Alle Ranitidin-Zulassungen ruhen vorläufig |
Daniela Hüttemann |
13.01.2021 11:00 Uhr |
Da nicht sicher ist, wie hoch die Nitrosamin-Belastung bei Ranitidin-Arzneimitteln ist, sollen diese vorerst nicht mehr eingenommen werden. / Foto: Getty Images/Ragnar Schmuck
Bei mehreren Arzneistoffen wurden seit Sommer 2018 die von der WHO als potenziell krebserregend eingestuften Nitrosamine gefunden, angefangen bei Valsartanen und anderen AT-1-Blockern mit Tetrazolstruktur, aber auch bei Ranitidin und Metformin.
Während bei den Sartanen schnell der Syntheseweg unter Verdacht geriet, bei dem je nach Bedingungen und eingesetzten Lösungsmitteln Nitrosamine entstehen können, könnte im Fall des Histamin-H2-Rezeptorantagonisten Ranitidin aus dem Molekül selbst bei der Zersetzung NDMA entstehen, so die Vermutung. Erst in der Tablette, vor allem bei falscher (zu warmer) Lagerung, aber möglicherweise auch nach der Verabreichung im Körper. Das kann derzeit nicht einmal für parenterale Formulierungen ausgeschlossen werden. Ranitidin mit seiner tertiären Amin- und Nitroethendiamin-Funktion gilt als sehr instabiles Molekül.
»Der Abbau von Ranitidin als Wirkstoff und im Arzneimittel ist derzeit unzureichend beschrieben«, kommentiert die Arzneimittelkommission der Deutschen Apotheker (AMK) die Meldung, dass das BfArM nun das vorläufige Ruhen aller Zulassungen Ranitidin-haltiger Arzneimittel vorerst bis zum 2. Januar 2023 angeordnet hat.
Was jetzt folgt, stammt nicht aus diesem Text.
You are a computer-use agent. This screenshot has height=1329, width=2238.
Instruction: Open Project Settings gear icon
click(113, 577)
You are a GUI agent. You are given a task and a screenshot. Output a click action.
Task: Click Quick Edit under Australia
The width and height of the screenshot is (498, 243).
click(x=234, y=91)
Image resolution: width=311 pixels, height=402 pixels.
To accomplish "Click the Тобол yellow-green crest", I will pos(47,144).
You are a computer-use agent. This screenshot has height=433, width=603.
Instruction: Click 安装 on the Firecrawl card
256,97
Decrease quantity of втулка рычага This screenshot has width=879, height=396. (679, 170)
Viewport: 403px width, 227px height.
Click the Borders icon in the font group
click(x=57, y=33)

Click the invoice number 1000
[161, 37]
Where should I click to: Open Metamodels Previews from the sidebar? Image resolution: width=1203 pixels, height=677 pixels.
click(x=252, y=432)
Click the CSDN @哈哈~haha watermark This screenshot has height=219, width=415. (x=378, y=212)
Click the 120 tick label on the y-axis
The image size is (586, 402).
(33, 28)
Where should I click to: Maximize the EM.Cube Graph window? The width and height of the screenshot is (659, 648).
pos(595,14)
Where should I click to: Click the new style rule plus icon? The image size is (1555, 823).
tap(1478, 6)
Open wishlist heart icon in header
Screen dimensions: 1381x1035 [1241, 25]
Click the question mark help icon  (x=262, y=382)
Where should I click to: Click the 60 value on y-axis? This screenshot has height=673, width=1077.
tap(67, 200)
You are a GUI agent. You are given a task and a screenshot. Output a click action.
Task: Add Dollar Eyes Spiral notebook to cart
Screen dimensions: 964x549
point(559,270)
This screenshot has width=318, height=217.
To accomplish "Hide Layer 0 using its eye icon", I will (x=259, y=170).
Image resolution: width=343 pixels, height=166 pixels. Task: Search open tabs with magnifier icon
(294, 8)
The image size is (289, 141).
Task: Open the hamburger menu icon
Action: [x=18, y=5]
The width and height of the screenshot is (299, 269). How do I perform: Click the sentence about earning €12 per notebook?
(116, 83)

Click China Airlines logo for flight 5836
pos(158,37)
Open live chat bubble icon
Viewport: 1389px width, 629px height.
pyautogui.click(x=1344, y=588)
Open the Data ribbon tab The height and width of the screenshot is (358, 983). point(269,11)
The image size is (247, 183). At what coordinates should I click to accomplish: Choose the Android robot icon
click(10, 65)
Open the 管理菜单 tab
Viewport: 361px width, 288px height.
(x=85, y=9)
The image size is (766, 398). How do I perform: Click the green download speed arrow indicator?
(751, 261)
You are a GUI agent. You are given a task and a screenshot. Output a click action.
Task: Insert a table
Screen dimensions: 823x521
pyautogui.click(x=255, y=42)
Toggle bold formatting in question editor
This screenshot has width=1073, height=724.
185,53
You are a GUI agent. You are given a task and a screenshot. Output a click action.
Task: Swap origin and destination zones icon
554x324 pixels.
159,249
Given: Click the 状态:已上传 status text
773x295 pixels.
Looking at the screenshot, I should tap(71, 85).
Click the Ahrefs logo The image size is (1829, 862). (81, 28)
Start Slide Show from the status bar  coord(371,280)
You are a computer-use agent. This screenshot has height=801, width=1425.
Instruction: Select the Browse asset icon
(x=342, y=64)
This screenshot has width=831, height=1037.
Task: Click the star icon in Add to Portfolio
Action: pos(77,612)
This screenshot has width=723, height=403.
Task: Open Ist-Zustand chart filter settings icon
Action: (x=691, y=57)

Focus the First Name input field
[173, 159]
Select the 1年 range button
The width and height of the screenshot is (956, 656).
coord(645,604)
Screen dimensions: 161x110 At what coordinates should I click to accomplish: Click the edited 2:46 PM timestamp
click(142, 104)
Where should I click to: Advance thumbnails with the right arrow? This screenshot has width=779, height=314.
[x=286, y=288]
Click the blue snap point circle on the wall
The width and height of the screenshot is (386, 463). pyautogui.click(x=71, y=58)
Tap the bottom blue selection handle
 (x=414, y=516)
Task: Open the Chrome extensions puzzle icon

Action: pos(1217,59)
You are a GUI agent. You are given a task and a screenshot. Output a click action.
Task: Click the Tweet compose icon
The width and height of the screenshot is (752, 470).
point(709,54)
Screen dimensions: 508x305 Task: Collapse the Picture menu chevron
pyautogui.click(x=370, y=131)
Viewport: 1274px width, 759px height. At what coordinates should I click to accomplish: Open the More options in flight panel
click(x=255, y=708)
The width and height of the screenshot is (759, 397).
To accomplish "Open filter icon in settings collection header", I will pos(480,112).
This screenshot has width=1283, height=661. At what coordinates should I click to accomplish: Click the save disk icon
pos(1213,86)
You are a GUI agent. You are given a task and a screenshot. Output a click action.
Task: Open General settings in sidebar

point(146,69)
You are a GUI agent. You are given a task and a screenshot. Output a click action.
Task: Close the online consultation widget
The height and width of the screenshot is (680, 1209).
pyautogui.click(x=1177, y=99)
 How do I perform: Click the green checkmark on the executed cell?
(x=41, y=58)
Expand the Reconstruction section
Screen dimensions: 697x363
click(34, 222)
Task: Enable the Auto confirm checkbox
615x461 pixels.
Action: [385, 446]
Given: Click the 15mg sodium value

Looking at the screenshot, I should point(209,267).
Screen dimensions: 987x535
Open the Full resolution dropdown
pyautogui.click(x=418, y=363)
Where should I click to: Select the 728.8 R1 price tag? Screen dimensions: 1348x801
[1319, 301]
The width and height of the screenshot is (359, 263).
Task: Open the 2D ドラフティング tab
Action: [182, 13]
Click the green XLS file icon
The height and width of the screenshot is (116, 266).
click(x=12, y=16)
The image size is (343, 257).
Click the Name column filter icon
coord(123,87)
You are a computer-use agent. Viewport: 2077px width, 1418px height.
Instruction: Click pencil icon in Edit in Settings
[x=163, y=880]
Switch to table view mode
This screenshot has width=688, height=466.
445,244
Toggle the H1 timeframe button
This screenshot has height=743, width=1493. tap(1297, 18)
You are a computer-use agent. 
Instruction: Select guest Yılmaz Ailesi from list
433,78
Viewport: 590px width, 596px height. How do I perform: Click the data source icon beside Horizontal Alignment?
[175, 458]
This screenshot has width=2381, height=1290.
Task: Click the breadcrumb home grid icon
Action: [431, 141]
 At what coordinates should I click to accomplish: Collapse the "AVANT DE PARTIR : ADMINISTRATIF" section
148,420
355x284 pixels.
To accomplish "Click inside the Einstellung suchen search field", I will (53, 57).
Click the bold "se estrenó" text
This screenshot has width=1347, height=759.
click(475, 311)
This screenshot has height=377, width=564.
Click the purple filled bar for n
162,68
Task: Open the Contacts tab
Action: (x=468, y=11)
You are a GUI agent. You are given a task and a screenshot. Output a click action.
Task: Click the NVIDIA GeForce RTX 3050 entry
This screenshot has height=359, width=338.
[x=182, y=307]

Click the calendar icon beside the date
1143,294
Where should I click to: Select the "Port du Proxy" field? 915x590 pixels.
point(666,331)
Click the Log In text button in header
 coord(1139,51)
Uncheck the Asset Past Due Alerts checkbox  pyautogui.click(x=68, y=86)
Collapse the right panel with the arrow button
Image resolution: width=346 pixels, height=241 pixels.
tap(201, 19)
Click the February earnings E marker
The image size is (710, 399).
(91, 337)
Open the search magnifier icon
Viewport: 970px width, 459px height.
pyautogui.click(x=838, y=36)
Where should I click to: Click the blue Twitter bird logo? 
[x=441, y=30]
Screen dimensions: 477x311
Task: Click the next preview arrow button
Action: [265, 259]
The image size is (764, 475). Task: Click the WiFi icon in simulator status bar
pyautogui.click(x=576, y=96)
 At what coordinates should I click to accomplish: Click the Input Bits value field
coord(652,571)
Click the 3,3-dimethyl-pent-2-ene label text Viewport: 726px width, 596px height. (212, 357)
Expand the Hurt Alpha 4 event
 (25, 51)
Dabei setzt die deutsche Arzneimittelbehörde einen Beschluss der EU-Kommission vom November 2020 um.
Die wiederum hatte auf Basis einer Neubewertung des Ausschusses für Humanarzneimittel (CHMP) der Europäischen Arzneimittelagentur (EMA) reagiert. »In fast allen getesteten Ranitidin-Wirkstoffchargen und Ranitidin-haltigen Arzneimitteln wurde N-Nitrosodimethylamin (NDMA) oberhalb der Konzentration gefunden, die gemäß den aktuellen, in ICH M7 (R1) festgelegten Grundsätzen akzeptabel ist«, erläutert die AMK.
Der CHMP kam im September 2020 nochmals zu dem Schluss, dass angesichts der Unsicherheiten bezüglich des Risikos einer endogenen Bildung von NDMA aus Ranitidin und des Abbaus des Wirkstoffs im Laufe der Zeit, der zur Entstehung von NDMA führt, das Nutzen-Risiko-Verhältnis für alle Ranitidin-haltigen Arzneimittel derzeit negativ ist. Bislang handelt es sich zwar eher um ein theoretisches Risiko, da es bislang keine Daten aus epidemiologischen oder klinischen Studien gebe, die ein erhöhtes Krebsrisiko beim Anwender zeigen, so die AMK. Trotzdem gehen die Behörden mit dem Ruhen der Zulassung nun erst einmal auf Nummer sicher.
Die Maßnahme sei vorläufig befristet, da die Anordnung dann aufgehoben werden kann, wenn die Zulassungsinhaber bestimmte Bedingungen erfüllt haben. Dies betrifft in erster Linie parenterale Präparate. Die AMK will gegebenenfalls über Rückrufe informieren. Aktuell liegen keine vor. Die USA hatten bereits im April 2020 alle Ranitidin-haltigen Arzneimittel zurückgerufen.
Die positive Nachricht: Ranitidin ist nicht unverzichtbar. Laut Arzneiverordnungsreport sind die zu Lasten der Gesetzlichen Krankenversicherung verordneten Tagesdosen kontinuierlich schon seit Jahren rückläufig. Ranitidin wird dabei vor allem bei Nichtulkus-Dyspepsie und Reizmagen-Syndrom und der nicht-erosiven Refluxkrankheit eingesetzt. In diesen Indikationen gibt es zweifelsfrei genügend pharmakotherapeutische Alternativen – sowohl im Rx- als auch im OTC-Bereich.